When you risk your life fishing on dangerous seas, a drink in the bars back on shore seem a welcome relief, but in Uganda, it has created a culture with staggering rates of HIV.

Exhausted from a night of hard fishing on the vast inland sea of Uganda's Lake Victoria, fishermen come off the boats as the first rays of light glimmer at dawn.

Once the fish is sold and the nets untangled, some go home to their families, but most head straight for the bars of the town and the sex workers who hang out there, despite HIV rates soaring to at least six times the national average.

Here, 43 percent of the population live with HIV compared to seven percent nationally: for a man seeking a sex worker, the rates and risks are likely to be far higher.

"The fishing communities along the lakeshore are the places with the highest HIV prevalence rates in the country," said Raymond Byaruhanga, chief doctor at the AIDS Information Centre in the Ugandan capital Kampala.

"The mindset of the fishermen is to say, 'one day my boat will overturn and I will die.

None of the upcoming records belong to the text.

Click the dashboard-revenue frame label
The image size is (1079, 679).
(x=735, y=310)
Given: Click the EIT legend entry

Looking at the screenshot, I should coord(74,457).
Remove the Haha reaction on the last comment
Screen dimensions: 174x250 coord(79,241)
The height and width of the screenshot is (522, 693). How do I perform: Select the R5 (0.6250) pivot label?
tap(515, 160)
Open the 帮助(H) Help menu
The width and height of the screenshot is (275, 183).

Therefore there's no need to be scared of HIV, it will take several years to kill me'."

Kasensero, a sleepy fishing port of some 10,000 people close to the Tanzanian border, has the dubious distinction of being the place where the first case of AIDS in Uganda was reported in the 1980s.

"Most of the fishermen are interested only in drinking and in women," explained Josua Mununuzi, the owner of four boats.

 

- One port, many women -

 

In the 10 years he has worked, "nothing has changed", he says, except the faces of the prostitutes hanging around in the narrow streets, where the smell of urine mingles with that of rotting rubbish.

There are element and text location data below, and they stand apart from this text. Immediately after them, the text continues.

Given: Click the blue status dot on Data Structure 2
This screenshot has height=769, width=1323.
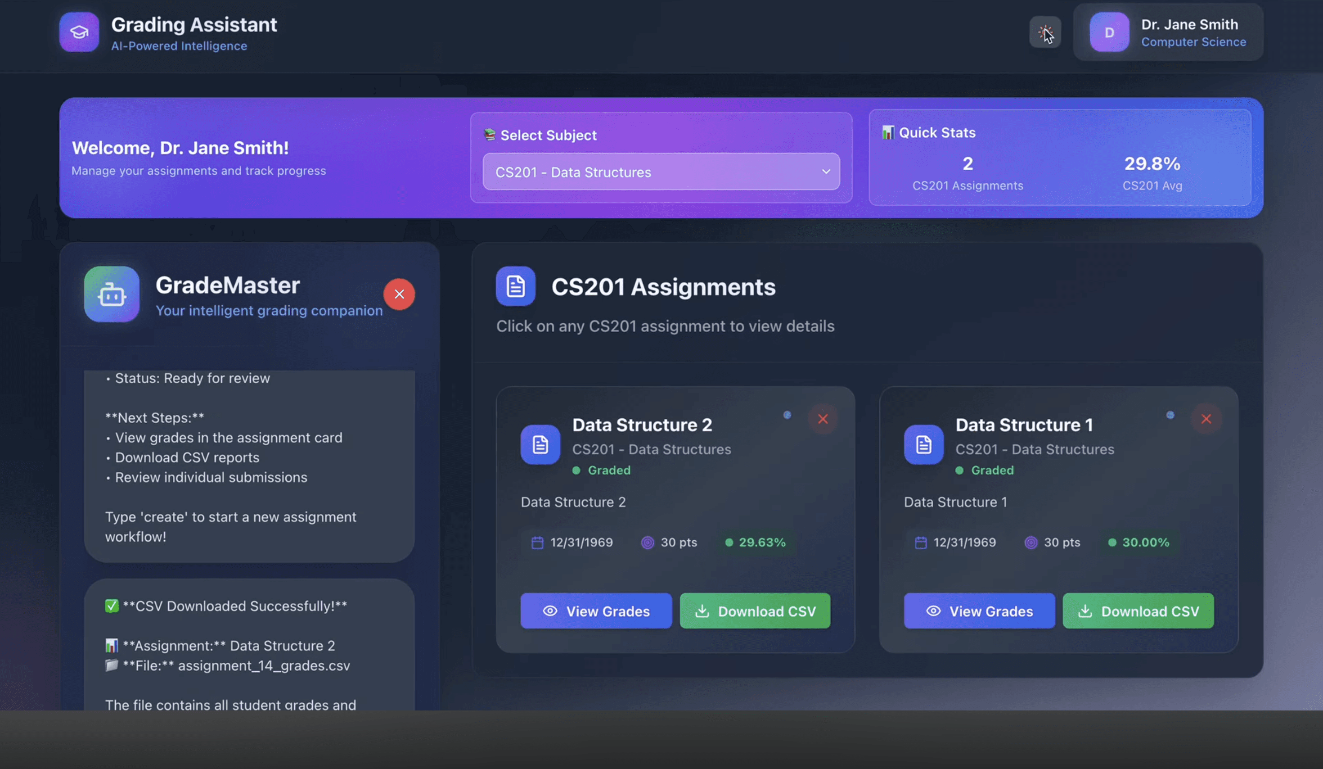Looking at the screenshot, I should [787, 415].
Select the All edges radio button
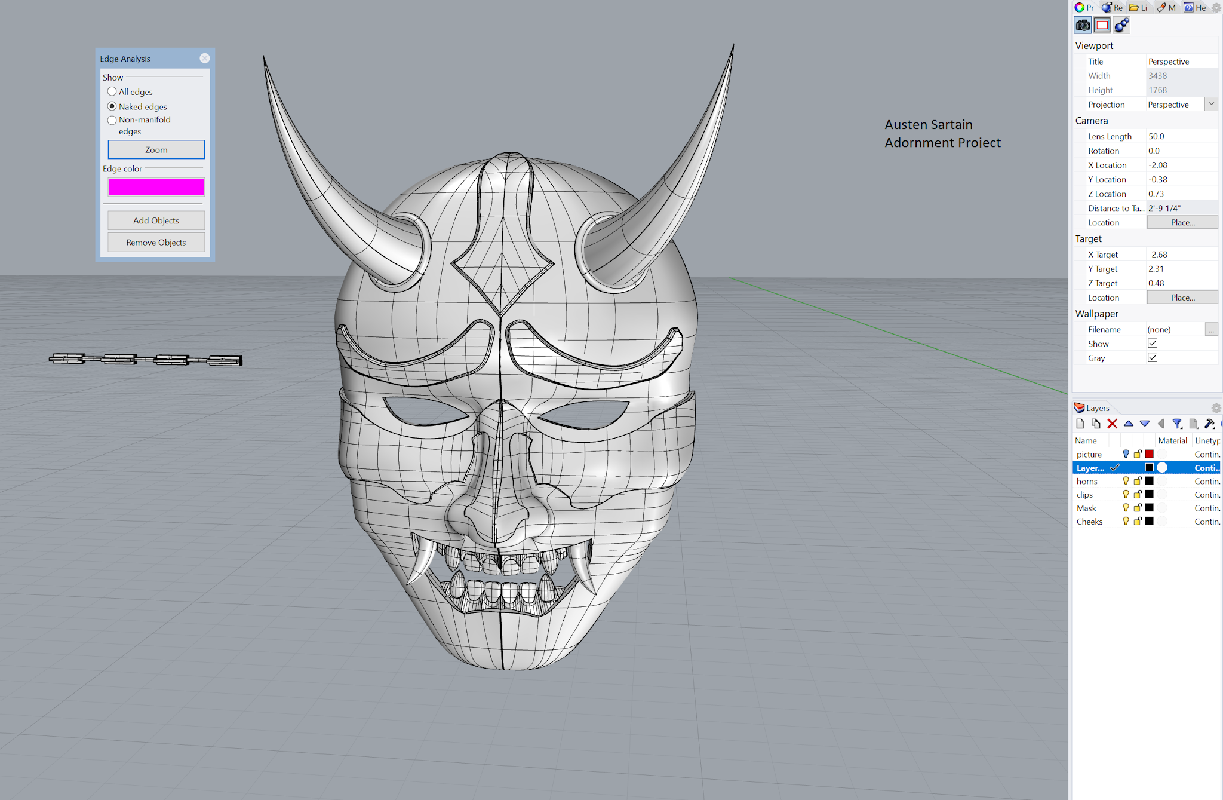The height and width of the screenshot is (800, 1223). click(x=112, y=91)
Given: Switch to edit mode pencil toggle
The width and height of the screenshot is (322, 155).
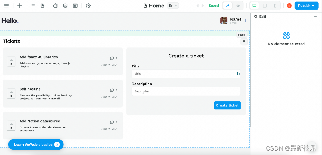Looking at the screenshot, I should (227, 6).
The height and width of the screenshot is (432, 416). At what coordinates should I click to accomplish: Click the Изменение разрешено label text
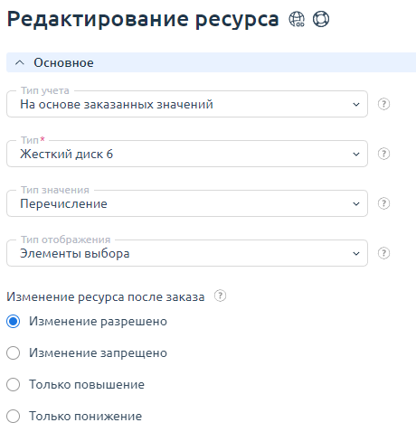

The good wages earned by fisherman attract a steady stream of sex workers from surrounding communities.

"Since it's a fishing port, we get a lot of sex workers coming here," said Kato Francis, a doctor at Kasensero's run-down hospital.

Two factors explain the trend: the relatively high earning power of the fishermen and their live for today mentality.

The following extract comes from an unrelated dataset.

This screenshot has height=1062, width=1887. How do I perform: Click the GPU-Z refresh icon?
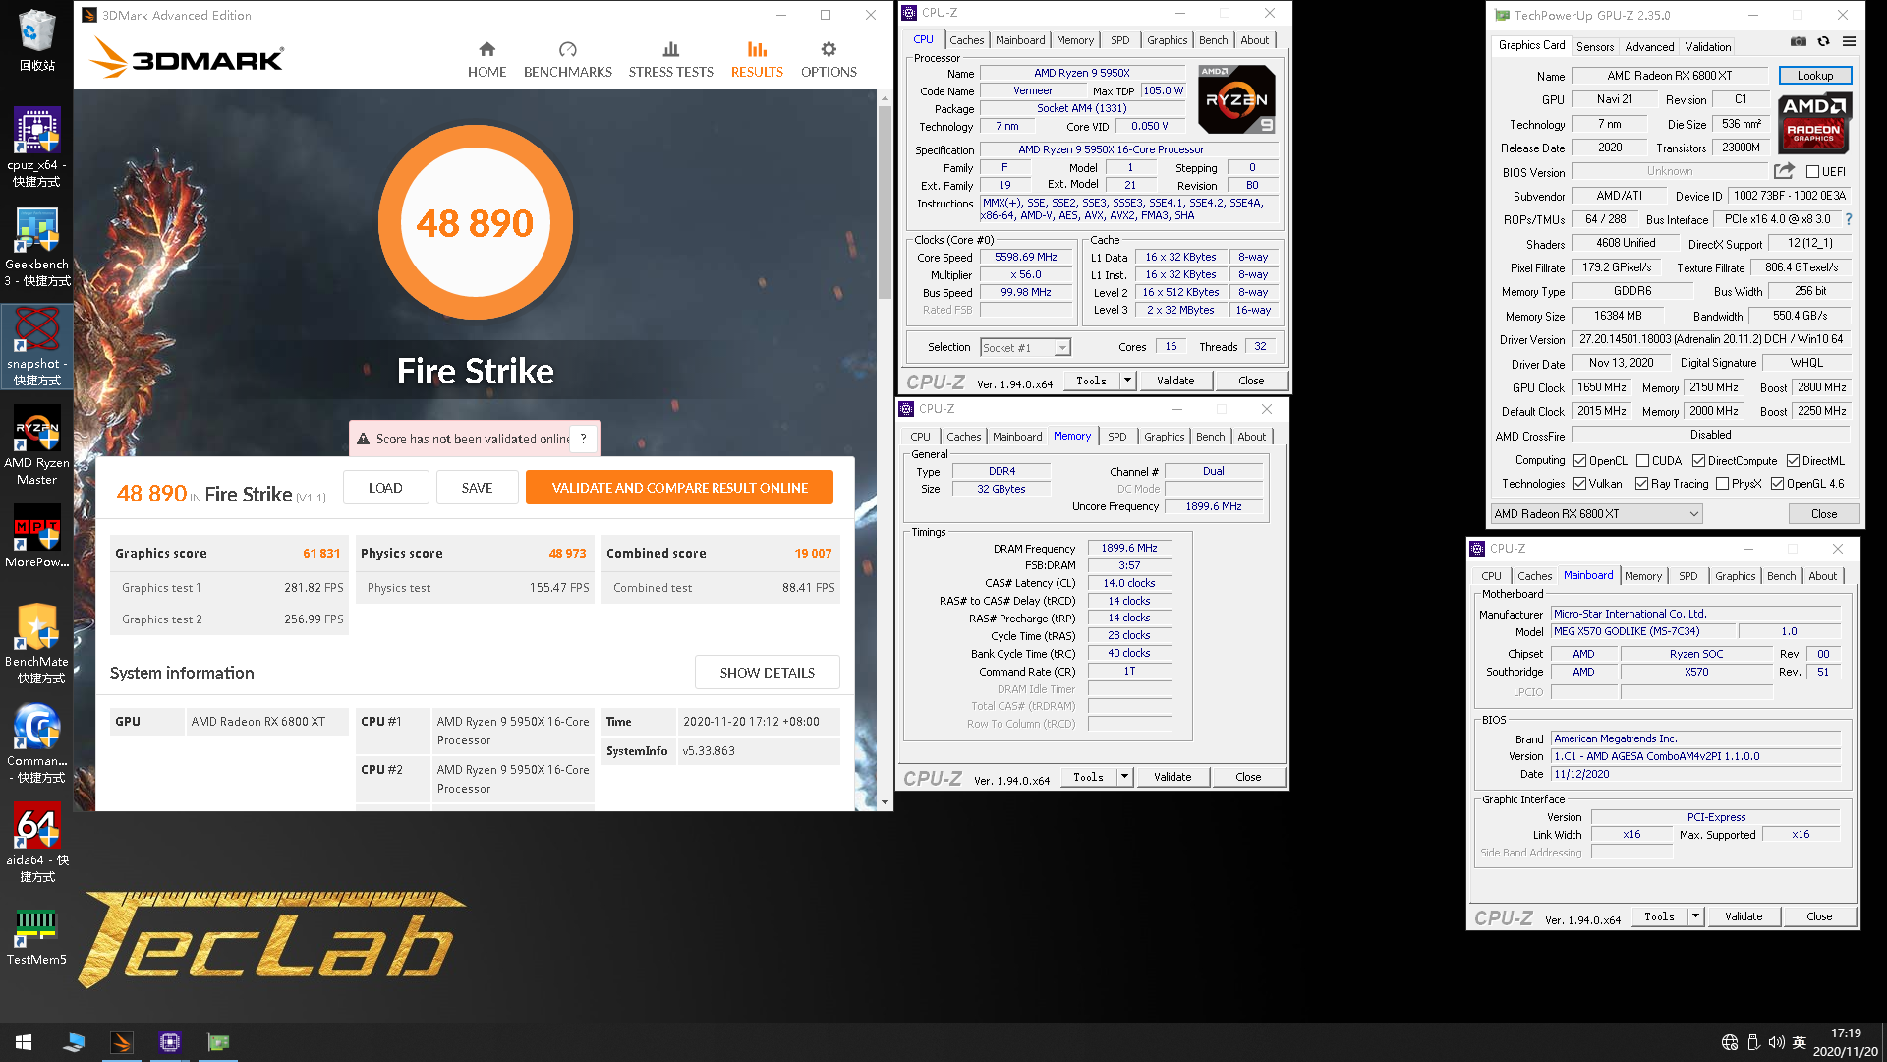1823,43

Sex workers typically come to the town for a few months, often during the peak fishing season.

They go back home with some savings - and very often HIV.

The going rate here for sex is as little as two dollars (1.5 euros), or up to three dollars for an especially valued lady.

Sheyla came from the Ugandan capital Kampala two months ago, adding that her clients regularly ask for sex without a condom.

She says she refuses systematically, but adds that the same cannot be said for all her colleagues.

"A friend of mine had sex with a man and when she took the condom off the man was bleeding," she said. "I'm scared of that."

 

- Money to burn -

 

Like most of the sex workers in town, Sheyla lives in a tiny room close to the bars.

Her knickers are hung up to dry in a corner and condoms are scattered on a bench, while a small bed with mosquito netting takes up half the room.

With an average of five clients a day, she has saved up enough money to buy a small plot where she hopes to build a house.

"It's so risky going out on the lake, that when they come back they want to spend their money exactly as they wish, they know they could die the next day, so they don't make plans for the future," said boat owner Mununuzi.

Storms are frequent on Lake Victoria and a wave can easily overturn the light boats that the fishermen use. Few can swim and none wear life jackets.

Apolinari Yousters, 57, has lived as a fisherman in Kasensero for the past 20 years. Three years ago he went to get tested for the first time and was found to be HIV positive.

He has no idea when he became infected. Asked who might have infected him he shrugs simply and says, "prostitutes or bar girls".

Sex workers transmit the virus to the fishermen, who pass it on to other sex workers and to their wives. Sometimes the wives pass it on to other men while their husbands are away on the lake, often to traders who come to buy fish.

The flow of sex workers, traders and fishermen makes it very difficult to follow up on and treat patients, Byaruhanga said.

A number of aid agencies have come to Kasensero in recent years to work on issues related to AIDS, Francis said, but adding sadly that "changes have been few and far between".